Words to divine by

The beauty of my life is I am surrounded by artists who create excitement out of even the most mundane. My artist friends have encouraged and helped me start my collage project. They have supported my writing. An artist friend, whose design sensibility and dance moves have taken her all over the world, threw a party last night – always lovely – a covey of female artists. Whether through photos, food, writing, painting, fashion, curating, music, gardening – their beauty enriches my life.

There at the party, an artist friend gave me an intention candle. She had prepared it for me with beautiful tissue paper and a butterfly, and told me to add my own words to it – what I want to call into my life and then to burn it so all of these desires enter my universe.

I wrote down my words this morning:

Fun * Play * Vitality * Spirit * Book * Vulnerability * Family * Friends * Adventure * Creativity * Clarity * Support * Love * Power * Resistance * Pleasure * Peace

This exercise reminded me of where I was over a year ago, at the end of 2023. I sat in a coffee shop in D.C. and listen to a meditation by Darius Bashur, and he asked the same question. I was not in a good headspace. I had moments alone, my home life was blowing up, and I had nowhere to run for solace except these stolen moments at an unknown coffee shop. He said: without pausing, write down 20 words. Not what you want to call in, not what you want to get rid of, just 20 words. And I did. And it surprised me, these words of mine.

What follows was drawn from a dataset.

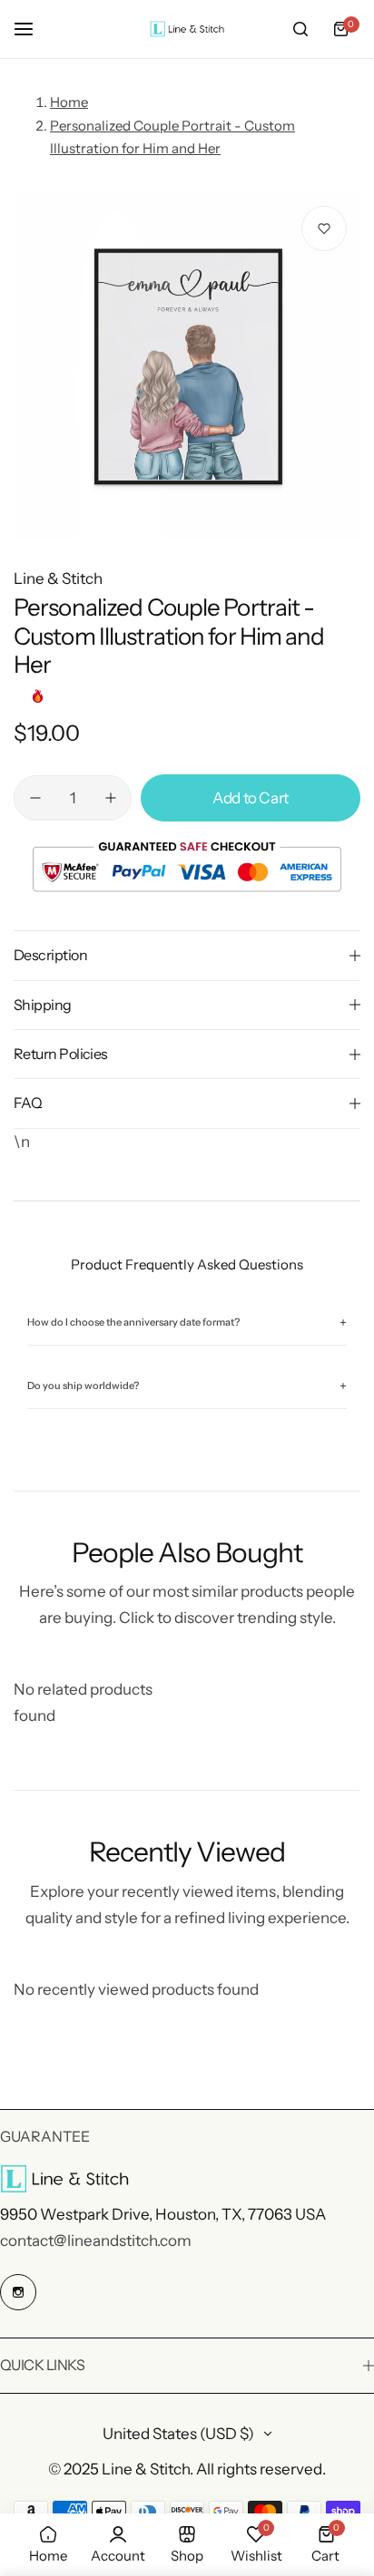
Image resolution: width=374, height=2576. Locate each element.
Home (69, 102)
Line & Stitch (58, 578)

Excitement * Joy * Clarity * Effortless * Support * Resources * Flexible * Creative * Color * Expansive * New * Mysterious * Wonder * Partner * Risk * Book * Podcast * Music * Health * Harmony

Darius then asked us to imagine a color palette:

Orange * Ochre * Fuchsia * Royal Purple * Ruby Red * Gold * Cerulean * Chocolate Brown

It was indeed a conjuring, a way to get rid of words that no longer served my narrative and to embrace words in color that stirred in me. My end note to this exercise was: Asked how she did it, she answered with the profound response her teenage son had offered to her, “I don’t know.”

In the margin of my notebook I also wrote: Life is precious, there is pleasure to be had, seek it, enter your own life intentionally, and see what you bring forth. I have policed my own pleasure for too long.